Exercise inputs:
□ □ □ □

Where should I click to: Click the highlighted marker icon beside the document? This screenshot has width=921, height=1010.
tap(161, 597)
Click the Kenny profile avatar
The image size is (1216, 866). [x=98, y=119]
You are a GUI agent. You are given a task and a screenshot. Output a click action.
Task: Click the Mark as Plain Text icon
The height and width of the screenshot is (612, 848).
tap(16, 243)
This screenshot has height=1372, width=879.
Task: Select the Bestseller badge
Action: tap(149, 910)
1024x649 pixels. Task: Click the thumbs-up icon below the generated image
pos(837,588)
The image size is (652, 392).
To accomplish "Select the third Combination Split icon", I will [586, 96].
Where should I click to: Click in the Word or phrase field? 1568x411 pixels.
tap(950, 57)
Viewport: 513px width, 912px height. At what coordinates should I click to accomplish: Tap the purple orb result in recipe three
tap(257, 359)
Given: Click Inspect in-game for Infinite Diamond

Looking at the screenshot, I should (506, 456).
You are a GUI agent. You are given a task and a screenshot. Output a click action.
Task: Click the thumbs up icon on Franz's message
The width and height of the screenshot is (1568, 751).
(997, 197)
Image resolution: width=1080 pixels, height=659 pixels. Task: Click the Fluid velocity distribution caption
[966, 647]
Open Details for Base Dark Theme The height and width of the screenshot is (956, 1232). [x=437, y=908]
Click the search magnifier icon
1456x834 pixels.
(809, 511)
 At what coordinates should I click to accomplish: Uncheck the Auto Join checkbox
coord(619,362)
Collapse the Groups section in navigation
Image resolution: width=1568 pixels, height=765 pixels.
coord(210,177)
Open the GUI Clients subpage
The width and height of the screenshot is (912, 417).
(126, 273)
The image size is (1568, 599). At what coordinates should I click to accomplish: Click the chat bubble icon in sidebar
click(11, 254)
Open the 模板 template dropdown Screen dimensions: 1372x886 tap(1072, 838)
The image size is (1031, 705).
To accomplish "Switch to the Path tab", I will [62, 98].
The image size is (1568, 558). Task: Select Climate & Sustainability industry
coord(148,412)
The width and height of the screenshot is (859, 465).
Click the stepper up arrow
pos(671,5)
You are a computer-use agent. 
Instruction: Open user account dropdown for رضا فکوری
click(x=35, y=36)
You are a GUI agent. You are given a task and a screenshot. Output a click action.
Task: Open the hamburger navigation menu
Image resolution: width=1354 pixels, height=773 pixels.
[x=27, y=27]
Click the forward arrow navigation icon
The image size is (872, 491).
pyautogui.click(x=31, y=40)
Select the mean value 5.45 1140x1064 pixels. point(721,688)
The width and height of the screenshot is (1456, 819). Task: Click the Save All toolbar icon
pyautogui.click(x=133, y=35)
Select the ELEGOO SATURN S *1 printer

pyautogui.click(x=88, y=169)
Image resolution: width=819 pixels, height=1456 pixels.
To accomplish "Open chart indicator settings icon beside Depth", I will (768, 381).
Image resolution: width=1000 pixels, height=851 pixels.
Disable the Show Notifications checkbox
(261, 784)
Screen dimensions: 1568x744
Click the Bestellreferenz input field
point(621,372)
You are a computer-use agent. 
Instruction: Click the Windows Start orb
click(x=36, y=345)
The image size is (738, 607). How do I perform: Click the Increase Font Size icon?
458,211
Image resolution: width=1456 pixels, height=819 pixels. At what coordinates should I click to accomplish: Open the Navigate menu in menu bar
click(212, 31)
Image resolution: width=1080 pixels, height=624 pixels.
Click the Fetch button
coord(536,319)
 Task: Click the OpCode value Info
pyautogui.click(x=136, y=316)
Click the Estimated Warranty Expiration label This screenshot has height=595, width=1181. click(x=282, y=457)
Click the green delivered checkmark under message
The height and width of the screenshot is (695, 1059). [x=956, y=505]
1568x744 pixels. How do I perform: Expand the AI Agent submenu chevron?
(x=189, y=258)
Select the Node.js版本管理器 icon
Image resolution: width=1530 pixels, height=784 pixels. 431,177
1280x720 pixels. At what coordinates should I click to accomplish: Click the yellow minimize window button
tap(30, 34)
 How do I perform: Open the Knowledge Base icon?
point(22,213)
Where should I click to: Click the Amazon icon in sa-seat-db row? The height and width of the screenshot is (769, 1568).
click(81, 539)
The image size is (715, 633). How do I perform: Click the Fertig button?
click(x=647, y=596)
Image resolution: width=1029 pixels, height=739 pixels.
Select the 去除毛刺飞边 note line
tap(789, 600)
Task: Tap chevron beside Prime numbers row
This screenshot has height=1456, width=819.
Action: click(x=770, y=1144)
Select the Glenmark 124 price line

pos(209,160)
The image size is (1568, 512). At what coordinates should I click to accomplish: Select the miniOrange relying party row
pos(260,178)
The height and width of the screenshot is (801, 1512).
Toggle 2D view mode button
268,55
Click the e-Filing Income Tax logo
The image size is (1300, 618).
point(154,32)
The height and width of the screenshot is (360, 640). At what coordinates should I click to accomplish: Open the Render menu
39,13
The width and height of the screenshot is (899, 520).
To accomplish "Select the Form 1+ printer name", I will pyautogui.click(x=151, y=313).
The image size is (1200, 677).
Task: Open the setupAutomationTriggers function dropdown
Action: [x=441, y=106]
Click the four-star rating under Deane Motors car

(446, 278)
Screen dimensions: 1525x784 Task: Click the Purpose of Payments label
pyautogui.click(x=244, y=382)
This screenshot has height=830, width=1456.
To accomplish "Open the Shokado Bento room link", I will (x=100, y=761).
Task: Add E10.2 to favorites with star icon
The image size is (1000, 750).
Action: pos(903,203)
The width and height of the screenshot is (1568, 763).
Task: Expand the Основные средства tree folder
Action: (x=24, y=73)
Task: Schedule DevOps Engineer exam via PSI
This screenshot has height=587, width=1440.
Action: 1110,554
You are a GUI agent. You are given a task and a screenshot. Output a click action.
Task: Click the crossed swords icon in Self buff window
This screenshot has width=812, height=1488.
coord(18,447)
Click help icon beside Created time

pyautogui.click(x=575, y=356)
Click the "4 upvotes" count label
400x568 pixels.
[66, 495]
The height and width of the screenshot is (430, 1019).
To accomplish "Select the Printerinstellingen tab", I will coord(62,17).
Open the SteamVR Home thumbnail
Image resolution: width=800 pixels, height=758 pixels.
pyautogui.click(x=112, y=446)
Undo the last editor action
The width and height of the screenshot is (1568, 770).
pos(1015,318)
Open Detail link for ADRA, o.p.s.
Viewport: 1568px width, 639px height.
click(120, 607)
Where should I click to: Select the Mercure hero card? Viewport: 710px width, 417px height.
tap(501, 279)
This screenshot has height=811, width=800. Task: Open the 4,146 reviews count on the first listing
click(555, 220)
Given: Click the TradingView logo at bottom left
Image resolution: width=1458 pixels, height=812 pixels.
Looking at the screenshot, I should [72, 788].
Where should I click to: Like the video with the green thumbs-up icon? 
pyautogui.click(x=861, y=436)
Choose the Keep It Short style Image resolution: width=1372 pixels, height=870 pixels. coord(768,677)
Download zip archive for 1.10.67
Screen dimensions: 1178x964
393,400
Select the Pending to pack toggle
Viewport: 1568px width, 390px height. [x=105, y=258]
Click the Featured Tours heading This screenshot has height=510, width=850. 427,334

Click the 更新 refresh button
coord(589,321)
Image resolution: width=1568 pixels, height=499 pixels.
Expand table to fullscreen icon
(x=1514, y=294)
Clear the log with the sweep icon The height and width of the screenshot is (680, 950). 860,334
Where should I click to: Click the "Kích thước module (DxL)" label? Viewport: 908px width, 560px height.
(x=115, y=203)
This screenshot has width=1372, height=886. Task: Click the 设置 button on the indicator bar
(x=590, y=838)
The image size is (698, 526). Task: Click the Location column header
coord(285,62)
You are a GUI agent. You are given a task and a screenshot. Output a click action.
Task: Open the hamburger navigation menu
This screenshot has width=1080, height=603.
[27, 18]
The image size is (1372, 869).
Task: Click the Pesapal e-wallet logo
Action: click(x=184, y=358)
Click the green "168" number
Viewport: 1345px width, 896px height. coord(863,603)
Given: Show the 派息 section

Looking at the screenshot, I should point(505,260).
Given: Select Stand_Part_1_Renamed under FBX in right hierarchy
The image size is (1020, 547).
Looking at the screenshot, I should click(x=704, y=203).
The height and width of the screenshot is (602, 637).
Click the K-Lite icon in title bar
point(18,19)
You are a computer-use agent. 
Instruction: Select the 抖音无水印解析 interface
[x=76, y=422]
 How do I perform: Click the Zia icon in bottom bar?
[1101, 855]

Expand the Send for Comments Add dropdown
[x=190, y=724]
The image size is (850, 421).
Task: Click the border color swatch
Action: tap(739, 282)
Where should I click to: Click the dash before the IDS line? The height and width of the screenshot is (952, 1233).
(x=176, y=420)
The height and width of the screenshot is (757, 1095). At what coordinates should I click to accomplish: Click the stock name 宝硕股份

□ □ □ □

Objective: Set down once more the data from the line containing "Select the ELEGOO SATURN S *1 printer" up to and including the line containing "Click the Estimated", reproducing each line without change.

Solution to this exercise:
Select the ELEGOO SATURN S *1 printer

pyautogui.click(x=88, y=169)
Image resolution: width=819 pixels, height=1456 pixels.
To accomplish "Open chart indicator settings icon beside Depth", I will (768, 381).
Image resolution: width=1000 pixels, height=851 pixels.
Disable the Show Notifications checkbox
(261, 784)
Screen dimensions: 1568x744
Click the Bestellreferenz input field
point(621,372)
You are a computer-use agent. 
Instruction: Click the Windows Start orb
click(x=36, y=345)
The image size is (738, 607). How do I perform: Click the Increase Font Size icon?
458,211
Image resolution: width=1456 pixels, height=819 pixels. At what coordinates should I click to accomplish: Open the Navigate menu in menu bar
click(212, 31)
Image resolution: width=1080 pixels, height=624 pixels.
Click the Fetch button
coord(536,319)
 Task: Click the OpCode value Info
pyautogui.click(x=136, y=316)
Click the Estimated Warranty Expiration label This screenshot has height=595, width=1181. click(x=282, y=457)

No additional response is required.